Yönetmenliğini Kevser Çakır Demir'in, Yapımcılığını Fatma Aydın Ataş`ın üstlendiği “İkna Odaları” adlı belgeselin ilk gösterimi, Eyüp Yeşilpınar Kültür Merkezi`nde yapıldı.
Yoğun katılımın gözlendiği özel gösterimin sunumunu, sürecin şahitlerinden ve önemli aktörlerinden olan Gülsüm Alpay gerçekleştirirken, Fatma Aydın Ataş ile “İkna Odaları” mağdurlarından Nevin Öner Karakuş da birer konuşma yaptılar. Yine ikna odalarıyla ilgili ilk yazılı eseri kaleme alan Gülşen Demirkol Özer de belgesel öncesi kısa bir değerlendirmede bulundu.
28 Şubat Süreci`nde acıların ve mağduriyetlerin yaşandığı önemli alanlardan birini şüphesiz üniversiteler oluşturuyordu. O dönemde üniversitelerdeki yasaklara ve ayrımcılığa ışık tutan söz konusu belgesel, bu alanda yapılan ilk çalışma olarak önem arz ediyor. Belgesele katılarak dönemin şahitliğini sergileyen kişilerin, yüzlerinden ve gözlerinden okunan hüznün, onca zamana rağmen hala silinmediğini görmek ise anlamlıydı.

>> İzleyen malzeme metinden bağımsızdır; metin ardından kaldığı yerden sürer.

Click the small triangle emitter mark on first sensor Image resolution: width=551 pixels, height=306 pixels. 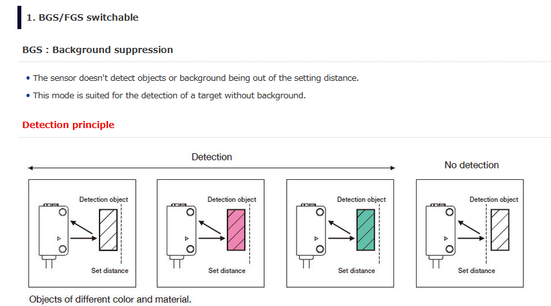point(59,238)
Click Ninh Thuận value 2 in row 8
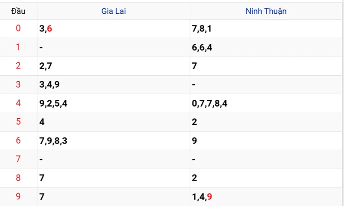The width and height of the screenshot is (344, 206). click(194, 178)
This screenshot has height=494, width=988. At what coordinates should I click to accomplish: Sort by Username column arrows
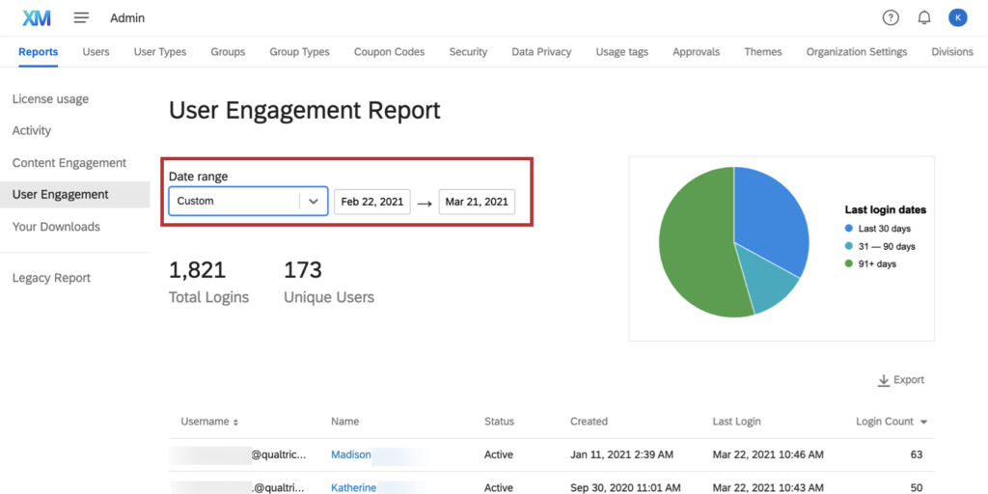coord(235,423)
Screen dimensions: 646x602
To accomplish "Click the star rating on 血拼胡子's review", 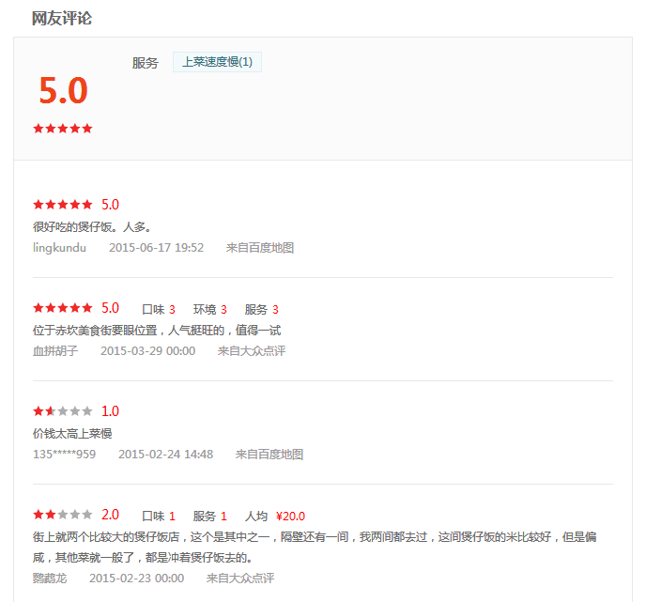I will click(63, 308).
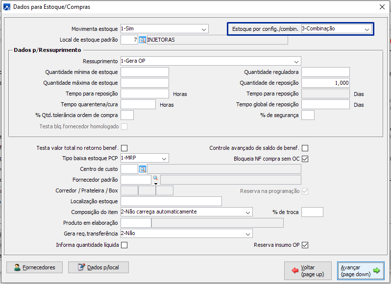Open Tipo baixa estoque PCP dropdown
The image size is (391, 284).
click(164, 158)
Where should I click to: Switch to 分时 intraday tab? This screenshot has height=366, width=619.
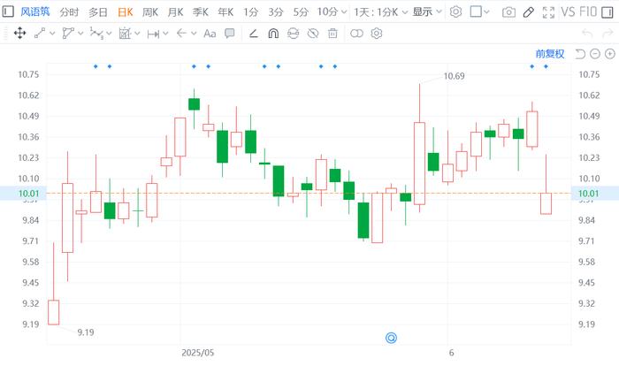(x=69, y=12)
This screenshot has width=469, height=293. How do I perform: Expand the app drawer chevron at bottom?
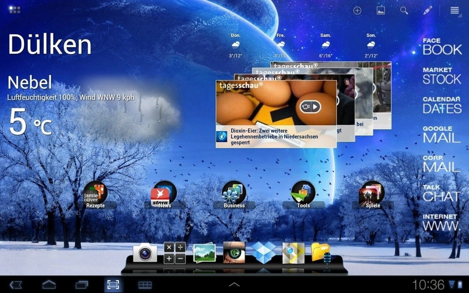click(x=234, y=284)
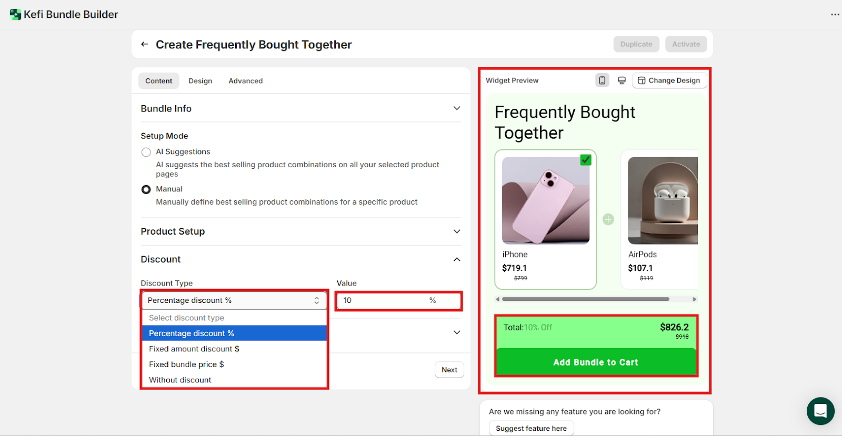This screenshot has height=436, width=842.
Task: Open the live chat support bubble
Action: tap(820, 411)
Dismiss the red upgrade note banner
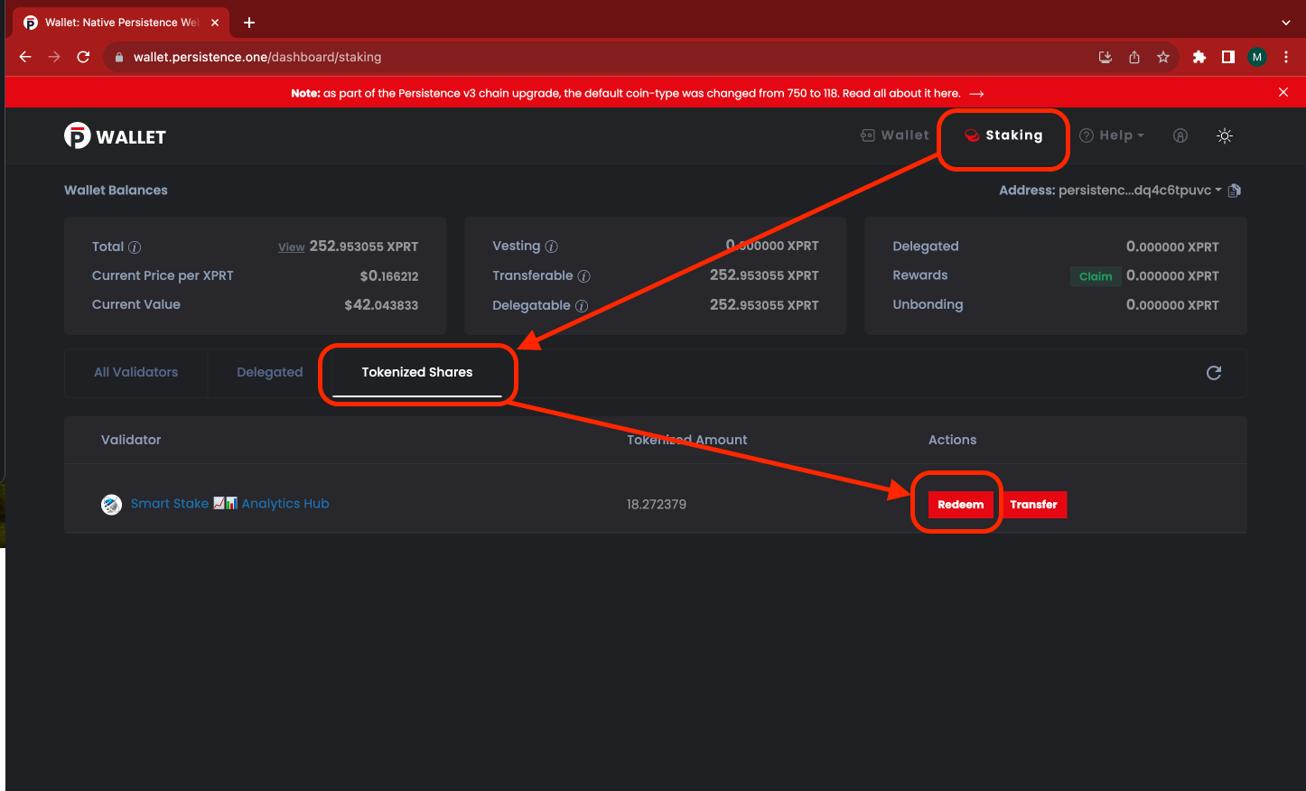 click(1283, 92)
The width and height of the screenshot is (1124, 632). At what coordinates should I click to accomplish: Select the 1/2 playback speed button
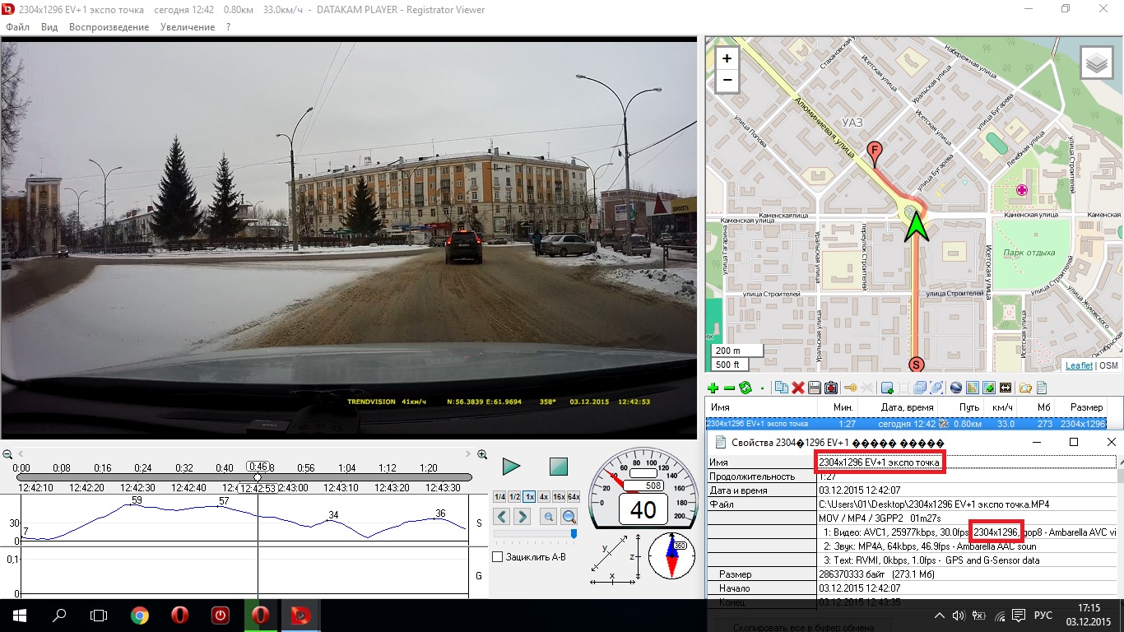[514, 497]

Belgesele, İkna Odalarına alınan öğrencilerin yanısıra, dönemin şahitlerinden öğretim görevlisi Ufuk Uras ve Psikiyatrist Nevzat Tarhan da katkıda bulunmuşlar. Oldukça yoğun ve yorucu uğraşların sonrasında kendilerine ulaşılabilen o dönem öğrencilerinden ropörtaj yapmayı kabul edenlerin görüşlerine ve hikayelerine misafir olmak ise, bildiğimiz ya da bildiğimizi sandığımız acılara bizleri yeniden ortak ediyor.
Görüntü ve ses kayıtları başarılı olan çalışmanın; fon müziğinin de orijinal ve uygun olduğunu söylemeliyiz. Arşiv taramaları ile konunun tarihsel zemini aydınlatılırken, fotoğraflar ve illüstrasyon da belgesele renk katmış. Görüş beyan edenlerin anlatımlarında sıkıcı tekrarların olmaması da çalışmayı akıcı kılmakta. Dönem görüntülerinden de faydalanılan çalışmada, iç mekan ve dış mekan çekimlerinin faklı yerlerde olmasıyla beraber ortaya çıkan fon görüntülerindeki “renklilik” de iyi görünmekte.
28 Şubat soğuğunu, ayazını unutmamak için, tarihe not düşmek için, yerinde ve güzel bir çalışma olarak ortaya konan bu çabalar da göstermekte ki, gerçek kahramanlar, “ikna olmayanlar”dır. Ve onları seyretmeyip, “izlemek” gerekmektedir.